I would love to go to one of the eco-hotels, would like to do some sight-seeing, walking, snorkelling etc and definitely visit lots of restaurants.
To go with info already given, I would ask questions or read previous threads and the Top Questions on the TA Cuba forum. The Destination Experts can help with advice and planning. One of the DE's is a guy called Bellagio, who is very highly regarded and visits Cuba frequently.
There are indeed many rules and regulations that tourists ( and Cubans ) have to abide, so you need to be aware of these if you are not just staying inside an all inclusive resort.
We stayed in Havana and Varadero a few years back (pre-dd) and had a wonderful holiday. Havana is a fascinating place and felt very safe - though you do get hassled a lot by people trying to sell you cigars. There is a lot of poverty though. We did a horse drawn carriage trip with a cocktail and were very sad/guilty be driving round like that only to see families all living in one room, sparse looking Xmas tree on top of the tv and a couple of wooden chairs. I wouldn't necessarily take dc there though.
Varadero is like any beach resort really. There were scuba diving/catamaran trips out to the coral reef. Swimming with dolphins, trips through the mangrove swamps etc. The people were generally lovely, though they tended to be lovelier still when when tipped with dollars.
I wouldn't get too excited about the food Callisto. If you're travelling around Cuban food will be protein (seafood/meat etc) black beans, rice, and chopped cabbage salad. Very healthy (and much better than what the Cubans get) but boring.
We stayed in Casas Paticulars (not sure about the spelling) - state approved b and b's, so you're staying in people's homes. Once you've sorted the 1st one out, unless you're very strong minded you get passed on to a friend of your host in the next place along. This actually worked very well for us, and our hosts were wonderful. I can't see children not liking this.
Highlights for us were, going to the ballet, basketball, baseball matches - all incredibly cheap.
We hired a car for the last section of the journey, and you should be aware that it is expected that you pick up hitch hikers. We wouldn't have normally done this, but we met some brilliant people doing this- even if we couldn't understand each other much. Also road signs in Cuba are rubbish, and hitch hikers can be a big help.

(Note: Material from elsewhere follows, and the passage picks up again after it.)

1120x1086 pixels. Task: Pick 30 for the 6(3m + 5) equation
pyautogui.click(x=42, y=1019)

Re poverty, there is poverty in Cuba, but also no advertising, something that didn't strike us for a while, so people aren't being bombarded with messages that they need mobile phones/cars etc. There is a real feeling of solidarity, and pride in their young people, which is very appealing.

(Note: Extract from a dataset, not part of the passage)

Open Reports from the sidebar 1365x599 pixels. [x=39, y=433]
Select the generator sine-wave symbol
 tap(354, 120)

I noticed they also took a great deal of pride in their appearance. Hair and nail salons seemed to abound. I had long hair at the time and donated my whole bobble collection to the lovely waitress at the hotel - they just don't seem to get stuff like that. Tights and toiletries are also very much appreciated. One of my favourite memories was sitting in a barbers in Havana whilst DH got a trim and a "real" shave - think sweeney todd - and chatting to all the old men.
And you can bribe the guard to let you up to the top of the Bacardi building to see the famous bat.